*Given exercise A*. Copy the listing below, from its start through the line that contains "Action: point(1074,110)", keeping every line exactly as it appears.

*Document passage*.

%%

It is undisputed that after Audek informed UL
that it would no longer be producing radios in
China, the amended Procedure eliminated China as
an authorized location for radio production./7
It is, therefore, also undisputed that the
amended Procedure issued to Audek did not allow
either Audek or Abbey to use UL’s mark in
conjunction with any products manufactured
outside of Chicago, Illinois./8 Accordingly, the
follow-up services agreement between Abbey and
UL, in terms of expressly authorizing the
production of clock radios in China, is clear and
unambiguous, and any radios assembled in China
after the revised Procedure between Audek and UL
was issued in 1996 should not have contained the
UL mark.
However, Abbey contends that it was "otherwise
specifically authorized" to use the UL mark on
the radios./9 Abbey argues that its conversation
with Harkowski constitutes such authorization.
Even if we were to accept Abbey’s account of the
conversation as accurate, Harkowski’s statement
cannot be construed as specific authorization for
Abbey to produce clock radios in China bearing
the UL mark. Rather, Harkowski merely stated that
"in order to move the inspection site for these
radios to Abbey Manufacturing Company’s Fulton
Street facility, it would be necessary to provide
the Underwriters Laboratories inspector with
copies of invoices showing that Underwriters
Laboratories approved parts had been purchased
for and used in the radios by the manufacturer."
This alleged statement merely concerned part of
the necessary process for moving the
manufacturing location from China to Chicago,
Illinois, and cannot be considered any form of
specific authorization to import clock radios
from China into the United States with the UL
mark attached. Rather, it was an oral statement
made by an associate project engineer, sixteen
months before the attempted importation of the
radios, and at a time when Audek was still paying
UL for inspection of clock radios manufactured at
the China facility.
The decision of the district court is
AFFIRMED.
/1 A plastic injection molding machine makes parts,
and when they come out, assembly workers trim
away the extra plastic and join the pieces or
parts into one unit.

%%

*Information given*.
%%

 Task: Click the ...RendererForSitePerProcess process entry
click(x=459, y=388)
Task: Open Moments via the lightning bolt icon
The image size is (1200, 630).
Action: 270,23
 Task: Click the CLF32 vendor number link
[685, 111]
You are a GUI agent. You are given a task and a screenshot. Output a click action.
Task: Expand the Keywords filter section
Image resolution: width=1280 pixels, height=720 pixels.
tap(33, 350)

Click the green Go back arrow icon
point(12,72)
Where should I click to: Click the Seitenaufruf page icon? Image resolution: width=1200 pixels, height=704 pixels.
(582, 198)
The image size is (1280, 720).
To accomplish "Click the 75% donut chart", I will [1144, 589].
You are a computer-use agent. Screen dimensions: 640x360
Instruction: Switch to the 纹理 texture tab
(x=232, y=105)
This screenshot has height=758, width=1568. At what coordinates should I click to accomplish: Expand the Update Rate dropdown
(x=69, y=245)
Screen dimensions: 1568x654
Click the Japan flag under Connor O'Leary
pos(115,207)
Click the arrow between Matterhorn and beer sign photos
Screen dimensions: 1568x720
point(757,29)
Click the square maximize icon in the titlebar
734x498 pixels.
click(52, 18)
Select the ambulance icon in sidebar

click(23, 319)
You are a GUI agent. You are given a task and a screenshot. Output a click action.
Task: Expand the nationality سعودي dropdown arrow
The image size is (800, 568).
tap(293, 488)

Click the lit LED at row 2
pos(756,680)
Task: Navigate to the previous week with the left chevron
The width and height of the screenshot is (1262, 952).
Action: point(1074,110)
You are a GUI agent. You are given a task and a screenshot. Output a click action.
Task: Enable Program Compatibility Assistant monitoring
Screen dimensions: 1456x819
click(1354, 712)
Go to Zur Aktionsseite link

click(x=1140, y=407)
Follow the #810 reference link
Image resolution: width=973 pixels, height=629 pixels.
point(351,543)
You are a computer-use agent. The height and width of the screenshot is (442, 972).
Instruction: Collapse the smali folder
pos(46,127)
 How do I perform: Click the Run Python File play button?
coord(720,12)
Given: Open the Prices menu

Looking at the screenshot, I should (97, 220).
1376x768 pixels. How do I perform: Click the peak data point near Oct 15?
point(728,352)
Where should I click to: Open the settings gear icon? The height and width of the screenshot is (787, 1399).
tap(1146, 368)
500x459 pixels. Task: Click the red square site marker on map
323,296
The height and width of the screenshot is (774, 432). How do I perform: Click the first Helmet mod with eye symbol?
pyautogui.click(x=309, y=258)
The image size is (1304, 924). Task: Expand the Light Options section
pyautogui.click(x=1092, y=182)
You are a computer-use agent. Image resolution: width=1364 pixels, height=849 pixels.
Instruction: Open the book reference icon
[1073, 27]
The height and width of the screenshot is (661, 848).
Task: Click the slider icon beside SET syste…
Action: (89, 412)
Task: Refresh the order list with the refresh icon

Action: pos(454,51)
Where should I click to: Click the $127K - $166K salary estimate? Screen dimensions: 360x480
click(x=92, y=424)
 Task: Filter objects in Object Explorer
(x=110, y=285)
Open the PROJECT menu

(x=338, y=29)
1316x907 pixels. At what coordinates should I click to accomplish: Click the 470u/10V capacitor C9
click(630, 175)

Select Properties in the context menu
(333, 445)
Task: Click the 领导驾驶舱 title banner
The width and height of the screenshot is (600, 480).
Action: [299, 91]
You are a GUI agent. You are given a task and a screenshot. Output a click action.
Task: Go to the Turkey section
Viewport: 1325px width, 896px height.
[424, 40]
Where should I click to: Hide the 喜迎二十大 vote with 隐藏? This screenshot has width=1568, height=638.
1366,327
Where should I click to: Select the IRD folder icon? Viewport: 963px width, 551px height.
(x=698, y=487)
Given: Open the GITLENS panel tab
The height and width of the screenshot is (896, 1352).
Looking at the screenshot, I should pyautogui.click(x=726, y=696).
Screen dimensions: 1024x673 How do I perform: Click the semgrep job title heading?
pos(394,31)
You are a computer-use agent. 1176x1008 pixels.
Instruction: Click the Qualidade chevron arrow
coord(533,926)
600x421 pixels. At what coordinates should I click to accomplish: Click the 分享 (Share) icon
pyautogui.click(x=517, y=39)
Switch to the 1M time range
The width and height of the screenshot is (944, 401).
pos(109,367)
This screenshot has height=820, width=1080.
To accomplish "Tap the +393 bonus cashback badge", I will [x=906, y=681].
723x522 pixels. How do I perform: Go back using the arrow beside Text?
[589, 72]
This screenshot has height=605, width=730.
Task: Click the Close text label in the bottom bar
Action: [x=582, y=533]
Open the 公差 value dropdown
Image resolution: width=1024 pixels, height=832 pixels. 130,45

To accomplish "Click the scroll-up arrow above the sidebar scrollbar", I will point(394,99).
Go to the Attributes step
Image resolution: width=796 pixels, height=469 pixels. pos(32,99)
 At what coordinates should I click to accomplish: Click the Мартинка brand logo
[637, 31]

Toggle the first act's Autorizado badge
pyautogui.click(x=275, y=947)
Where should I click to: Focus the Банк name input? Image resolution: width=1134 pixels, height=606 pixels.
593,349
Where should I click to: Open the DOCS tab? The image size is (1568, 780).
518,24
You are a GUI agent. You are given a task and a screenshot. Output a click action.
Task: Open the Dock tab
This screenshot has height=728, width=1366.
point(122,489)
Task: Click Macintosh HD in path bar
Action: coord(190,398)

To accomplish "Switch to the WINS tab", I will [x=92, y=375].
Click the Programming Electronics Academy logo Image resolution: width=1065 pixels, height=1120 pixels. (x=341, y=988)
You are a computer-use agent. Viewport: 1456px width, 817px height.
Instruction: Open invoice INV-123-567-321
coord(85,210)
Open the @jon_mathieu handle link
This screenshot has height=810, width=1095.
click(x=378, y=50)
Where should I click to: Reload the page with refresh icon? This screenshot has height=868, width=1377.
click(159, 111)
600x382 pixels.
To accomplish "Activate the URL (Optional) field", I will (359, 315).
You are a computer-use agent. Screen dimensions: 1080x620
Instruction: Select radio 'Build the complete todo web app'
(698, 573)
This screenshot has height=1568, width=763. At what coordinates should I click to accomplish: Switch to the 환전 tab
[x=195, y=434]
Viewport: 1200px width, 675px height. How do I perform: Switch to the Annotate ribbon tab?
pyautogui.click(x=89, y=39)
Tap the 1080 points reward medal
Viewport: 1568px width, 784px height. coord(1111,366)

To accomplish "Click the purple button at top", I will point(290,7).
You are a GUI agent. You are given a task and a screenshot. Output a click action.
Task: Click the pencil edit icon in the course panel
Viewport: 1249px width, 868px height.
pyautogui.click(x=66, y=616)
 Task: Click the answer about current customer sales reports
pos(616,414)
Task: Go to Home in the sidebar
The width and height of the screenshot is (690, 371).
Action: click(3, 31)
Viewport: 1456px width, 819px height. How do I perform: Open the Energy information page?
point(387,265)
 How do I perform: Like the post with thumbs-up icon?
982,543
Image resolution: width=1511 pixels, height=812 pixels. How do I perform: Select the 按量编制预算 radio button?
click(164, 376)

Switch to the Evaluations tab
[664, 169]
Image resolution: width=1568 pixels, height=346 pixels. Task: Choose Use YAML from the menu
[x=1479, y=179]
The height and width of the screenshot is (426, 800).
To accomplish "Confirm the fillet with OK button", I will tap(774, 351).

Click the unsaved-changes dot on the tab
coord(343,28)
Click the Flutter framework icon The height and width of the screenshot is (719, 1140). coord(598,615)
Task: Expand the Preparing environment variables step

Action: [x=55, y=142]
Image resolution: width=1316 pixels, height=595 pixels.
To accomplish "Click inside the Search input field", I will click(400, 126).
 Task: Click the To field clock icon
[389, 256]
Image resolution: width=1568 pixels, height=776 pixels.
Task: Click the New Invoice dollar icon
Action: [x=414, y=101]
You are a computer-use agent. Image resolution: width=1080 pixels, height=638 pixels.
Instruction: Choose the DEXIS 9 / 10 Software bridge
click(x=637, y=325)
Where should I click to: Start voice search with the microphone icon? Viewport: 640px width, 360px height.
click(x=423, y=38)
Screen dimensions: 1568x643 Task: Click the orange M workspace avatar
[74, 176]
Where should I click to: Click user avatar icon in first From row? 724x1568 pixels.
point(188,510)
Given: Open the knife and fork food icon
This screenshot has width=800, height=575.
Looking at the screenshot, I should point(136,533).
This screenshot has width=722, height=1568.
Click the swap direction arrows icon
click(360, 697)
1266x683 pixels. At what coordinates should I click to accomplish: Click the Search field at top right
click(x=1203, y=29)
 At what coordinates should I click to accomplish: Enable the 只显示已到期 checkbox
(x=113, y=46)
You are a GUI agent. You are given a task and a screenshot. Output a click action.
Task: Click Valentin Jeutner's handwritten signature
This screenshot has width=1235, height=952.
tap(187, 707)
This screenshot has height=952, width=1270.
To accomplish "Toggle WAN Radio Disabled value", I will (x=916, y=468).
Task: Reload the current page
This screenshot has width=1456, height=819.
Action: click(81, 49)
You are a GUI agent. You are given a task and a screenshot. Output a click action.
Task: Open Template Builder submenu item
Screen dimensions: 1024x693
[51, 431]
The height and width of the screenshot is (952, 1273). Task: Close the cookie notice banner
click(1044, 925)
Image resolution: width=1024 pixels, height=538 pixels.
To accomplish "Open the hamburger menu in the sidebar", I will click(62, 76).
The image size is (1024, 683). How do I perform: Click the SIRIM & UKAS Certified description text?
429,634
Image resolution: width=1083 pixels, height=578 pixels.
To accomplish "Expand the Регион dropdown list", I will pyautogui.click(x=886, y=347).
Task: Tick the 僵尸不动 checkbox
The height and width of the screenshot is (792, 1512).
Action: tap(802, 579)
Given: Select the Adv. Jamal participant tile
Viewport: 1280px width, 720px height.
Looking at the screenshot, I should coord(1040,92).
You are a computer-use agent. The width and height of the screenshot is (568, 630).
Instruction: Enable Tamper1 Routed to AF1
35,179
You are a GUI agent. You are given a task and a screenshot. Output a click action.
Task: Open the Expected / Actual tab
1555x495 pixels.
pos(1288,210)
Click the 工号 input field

%%

*Given exercise B*. According to the passage on Abbey's use of the UL mark, in what year was the revised Procedure between Audek and UL issued?

*Worked answer A*.
 Task: Click the ...RendererForSitePerProcess process entry
click(x=459, y=388)
Task: Open Moments via the lightning bolt icon
The image size is (1200, 630).
Action: 270,23
 Task: Click the CLF32 vendor number link
[685, 111]
You are a GUI agent. You are given a task and a screenshot. Output a click action.
Task: Expand the Keywords filter section
Image resolution: width=1280 pixels, height=720 pixels.
tap(33, 350)

Click the green Go back arrow icon
point(12,72)
Where should I click to: Click the Seitenaufruf page icon? Image resolution: width=1200 pixels, height=704 pixels.
(582, 198)
The image size is (1280, 720).
To accomplish "Click the 75% donut chart", I will [1144, 589].
You are a computer-use agent. Screen dimensions: 640x360
Instruction: Switch to the 纹理 texture tab
(x=232, y=105)
This screenshot has height=758, width=1568. At what coordinates should I click to accomplish: Expand the Update Rate dropdown
(x=69, y=245)
Screen dimensions: 1568x654
Click the Japan flag under Connor O'Leary
pos(115,207)
Click the arrow between Matterhorn and beer sign photos
Screen dimensions: 1568x720
point(757,29)
Click the square maximize icon in the titlebar
734x498 pixels.
click(52, 18)
Select the ambulance icon in sidebar

click(23, 319)
You are a GUI agent. You are given a task and a screenshot. Output a click action.
Task: Expand the nationality سعودي dropdown arrow
The image size is (800, 568).
tap(293, 488)

Click the lit LED at row 2
pos(756,680)
Task: Navigate to the previous week with the left chevron
The width and height of the screenshot is (1262, 952).
Action: point(1074,110)

*Worked answer B*. 1996